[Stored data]
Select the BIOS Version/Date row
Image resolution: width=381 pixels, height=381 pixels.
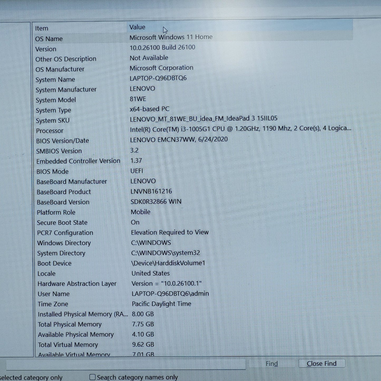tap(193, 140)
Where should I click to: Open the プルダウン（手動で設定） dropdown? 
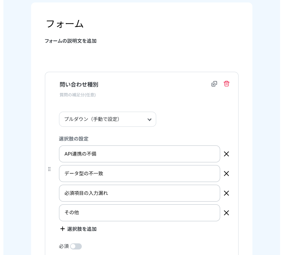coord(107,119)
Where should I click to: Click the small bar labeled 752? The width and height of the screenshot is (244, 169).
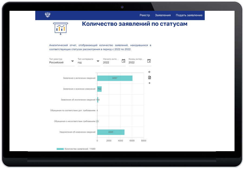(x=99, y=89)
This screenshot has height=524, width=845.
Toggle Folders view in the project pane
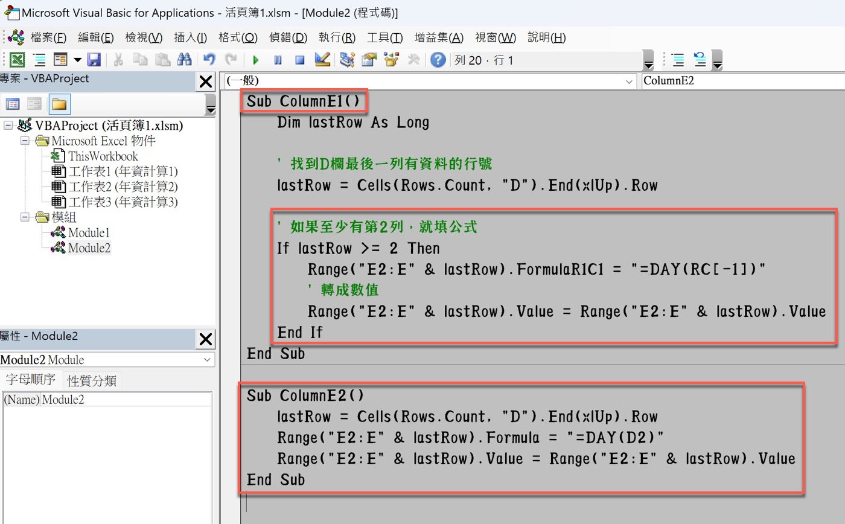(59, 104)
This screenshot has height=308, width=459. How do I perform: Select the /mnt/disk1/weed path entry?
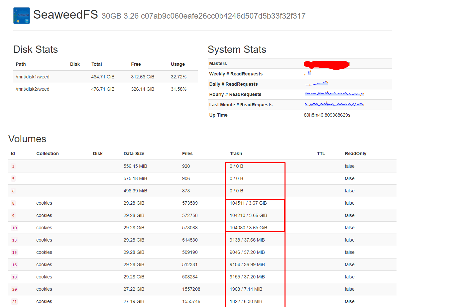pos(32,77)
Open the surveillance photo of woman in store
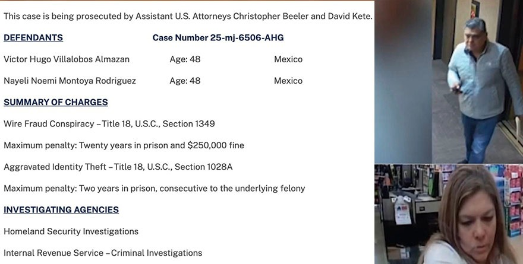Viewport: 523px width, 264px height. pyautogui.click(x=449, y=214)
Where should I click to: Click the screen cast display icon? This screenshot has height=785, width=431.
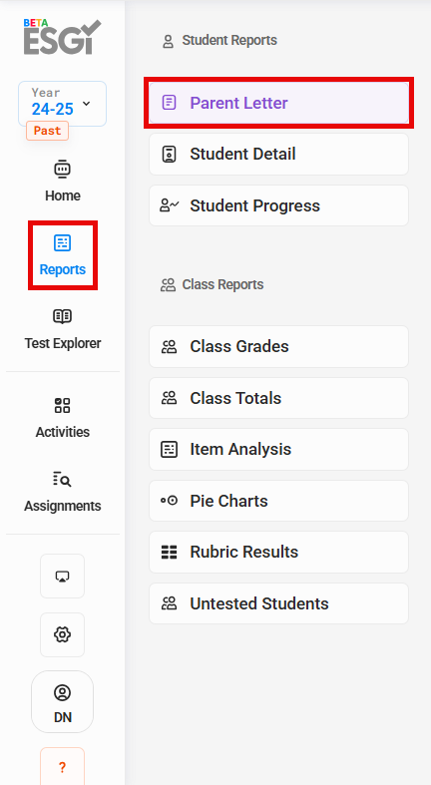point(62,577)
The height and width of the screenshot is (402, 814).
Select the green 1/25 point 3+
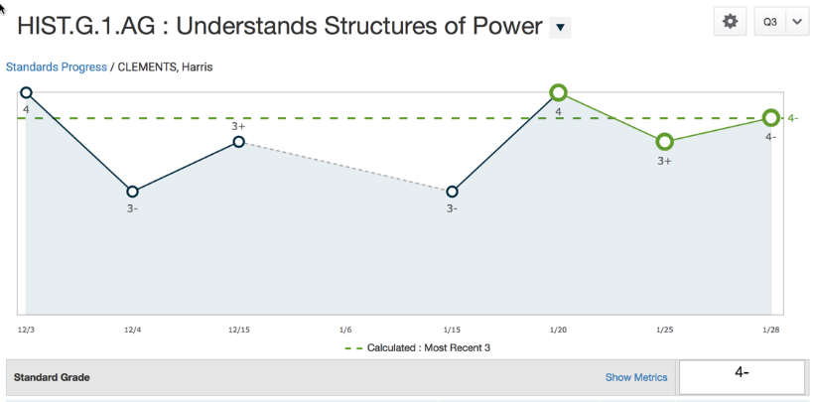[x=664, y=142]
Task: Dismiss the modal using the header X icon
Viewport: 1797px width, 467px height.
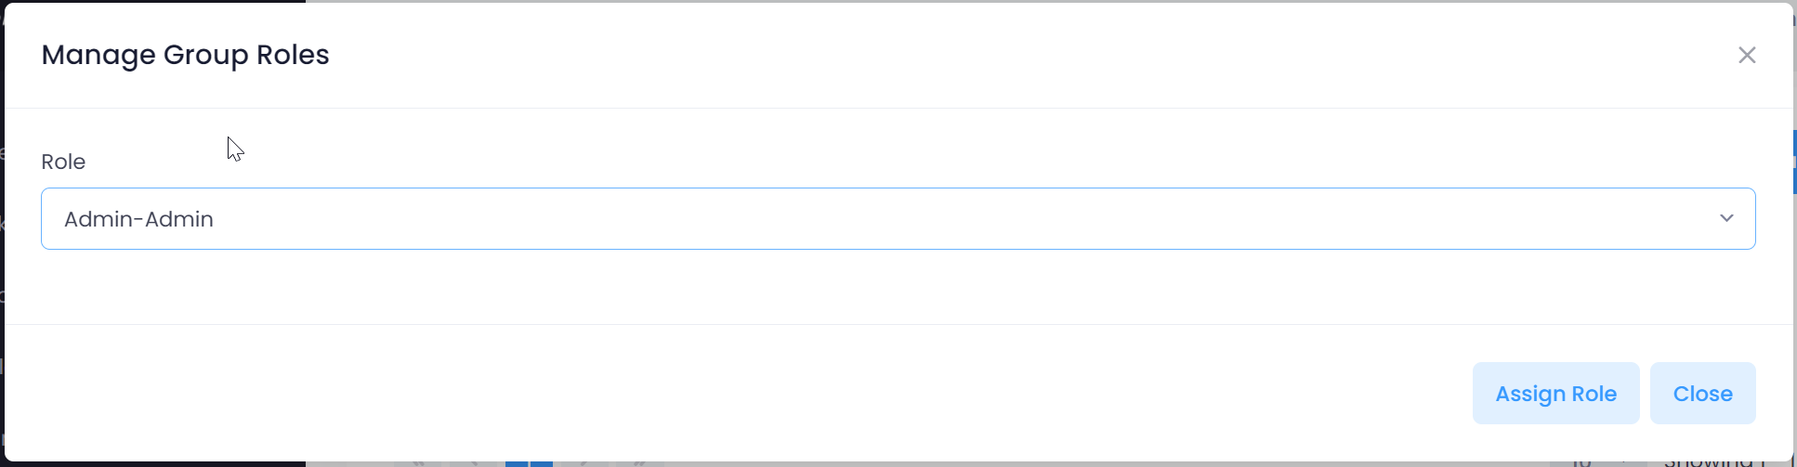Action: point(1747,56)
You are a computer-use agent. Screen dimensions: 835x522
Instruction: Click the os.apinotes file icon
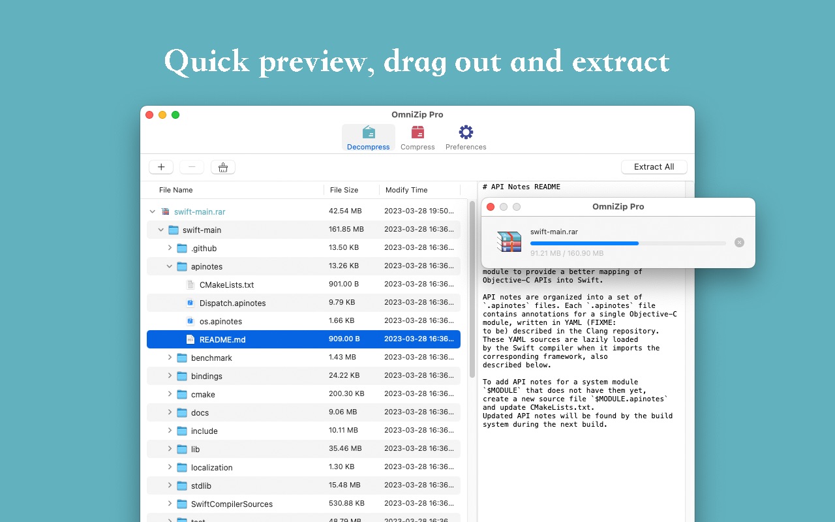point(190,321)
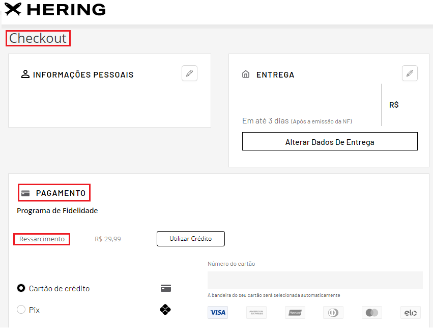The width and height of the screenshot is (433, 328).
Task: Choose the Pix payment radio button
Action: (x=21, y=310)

- _Description of the task_:
Exact copy, pictures excluded: from the line with "This screenshot has height=308, width=459." up to and including the line with "You are a computer-use" in the data above.

- _Response box_:
This screenshot has height=308, width=459. How do I perform: Select the /mnt/disk1/weed path entry?
pos(32,77)
Open the surveillance photo of woman in store
Viewport: 523px width, 264px height. pyautogui.click(x=449, y=214)
Where should I click to: Click the screen cast display icon? This screenshot has height=785, width=431.
point(62,577)
The height and width of the screenshot is (402, 814).
Select the green 1/25 point 3+
[x=664, y=142]
Task: Dismiss the modal using the header X icon
Viewport: 1797px width, 467px height.
Action: point(1747,56)
You are a computer-use agent. Screen dimensions: 835x522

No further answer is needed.